Bobeth    
Zeichnung von Bobeth

"meine erste Zeichnung am 4.8.90 dein Maler"
Farbzeichnung

 

'Nervosität mit bobeth'

"Reine Nervosität mit bobeth"
aus "Drollerei"
1991

Tusche / Aquarell
Zitat

"Oh mein Maler! Gestern, da hast Du mich mal wieder so richtig zu fassen bekommen. Ich relaxe gerade im Glasturm, hatte Dein leckeres Magenlabsalwillnochmehr-Essen im Bauch und träumte im Sonstwohin. Der Kaffe stand dampfend vor uns. Und da kucktest Du mich plötzlich sooo lieb an und fragtest: "Kleines, was soll ich mal malen - was wünscht du dir?"
Mann, das ist vielleicht'ne Frage! Also, ich schaute erstmal in die Ferne, Richtung Elbe. So, wie ich es immer tue, wenn ich nachdenke. Ja, da sah ich natürlich wieder Dich, mein Geliebter. Nämlich Deine Landschaft. Ich kuckte rechts in den kleinen Wald - wieder Deine Bäume. Alles sieht aber noch viel landschaftsmäßiger aus, wenn Du es erst gezeichnet hast.
Denn wenn ich DANACH wieder die Natur sehe, ist da plötzlich viel mehr als vorher. Du hattest es mir in Deinen Bildern - Bobethanien - gezeigt. Du weißt, wie ich in jedes dieser Blätter am liebsten hineinkriechen möchte.

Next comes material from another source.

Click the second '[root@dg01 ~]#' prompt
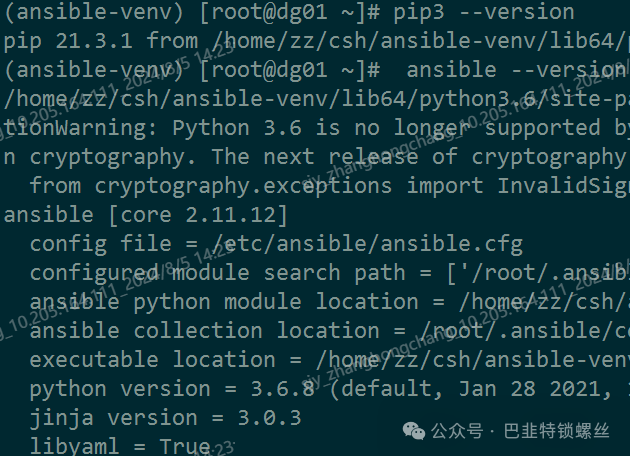 tap(289, 70)
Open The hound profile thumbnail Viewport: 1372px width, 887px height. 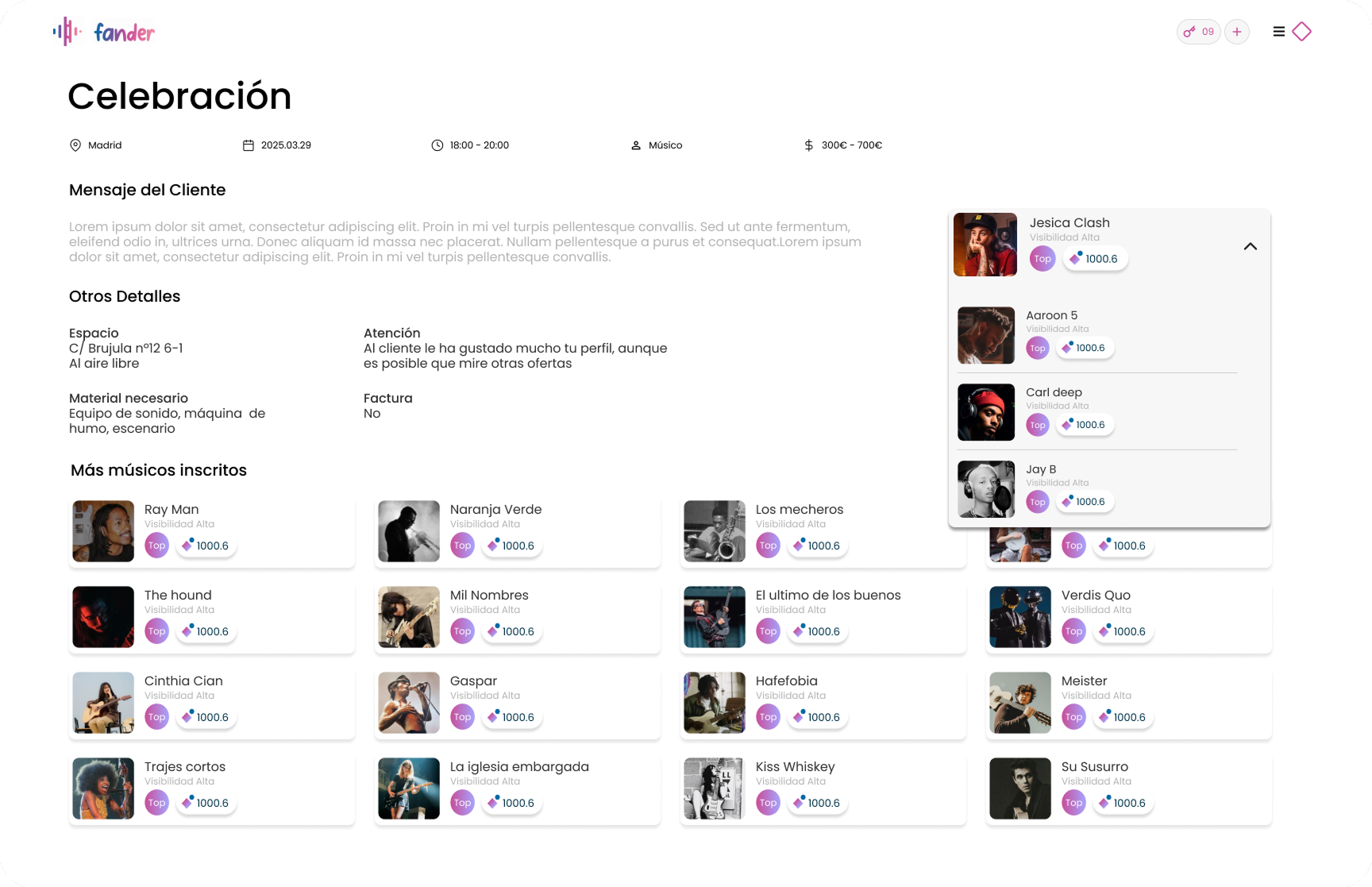pos(103,617)
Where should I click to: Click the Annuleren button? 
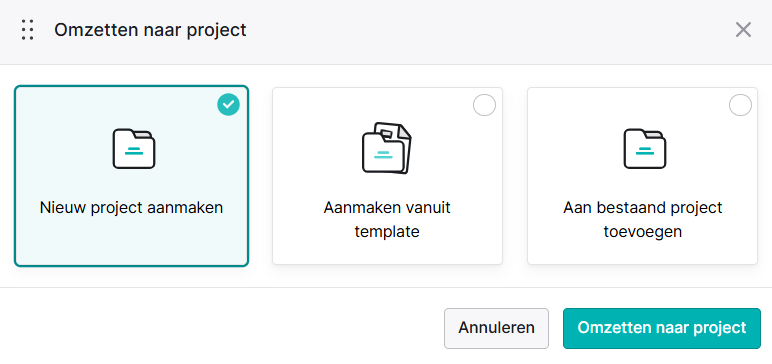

Und du willst wissen, was ich mir NUN wünsche?
Also gut. Mal was ganz anderes. Oh ja. Was Verspieltes. Was Tanzendes und Hüpfendes. Bunt. Witzig. Esprit und Temperament.
Ja Janssen, mal mir Kobolde, Mädchen und Phantasiegestalten. Muß gar nicht groß sein. Und bloß nicht akkurat gezeichnet. Es soll aussehen wie "hingesponnen", wie aus dem Pinsel gekleckst. Voller Farbe und richtig drollig.
Jetzt bin ich ganz aufgeregt - mein Maler - wenn Du mir so was malst dann ...
Ach du darfst Dir dann was wünschen (!!!)
So, gleich komme ich. Freu mich schon auf Dich.
Ich zärtel Dich
Heidrunwinkt
Musenzeit

Die Journalistin Heidrun Bobeth lernt Janssen kurz vor seinem verhängnisvollen Balkonsturz im Frühjahr 1990 kennen. Nach der allmählichen Wiedererlangung seines Augenlichtes entstehen im folgenden Spätjahr 100 aquarellierte Federzeichnungen von dramatischen Landschaften in leuchtenden Farben: "Bobethanien". Im "Folianten", den er ebenfalls Heidrun widmet, hält Janssen seine Unfallgeschichte zeichnerisch fest. Im Zyklus "Drollerei" lässt Janssen aus Tuscheklecksen koboldhafte Wesen in erotischen Posen erstehen.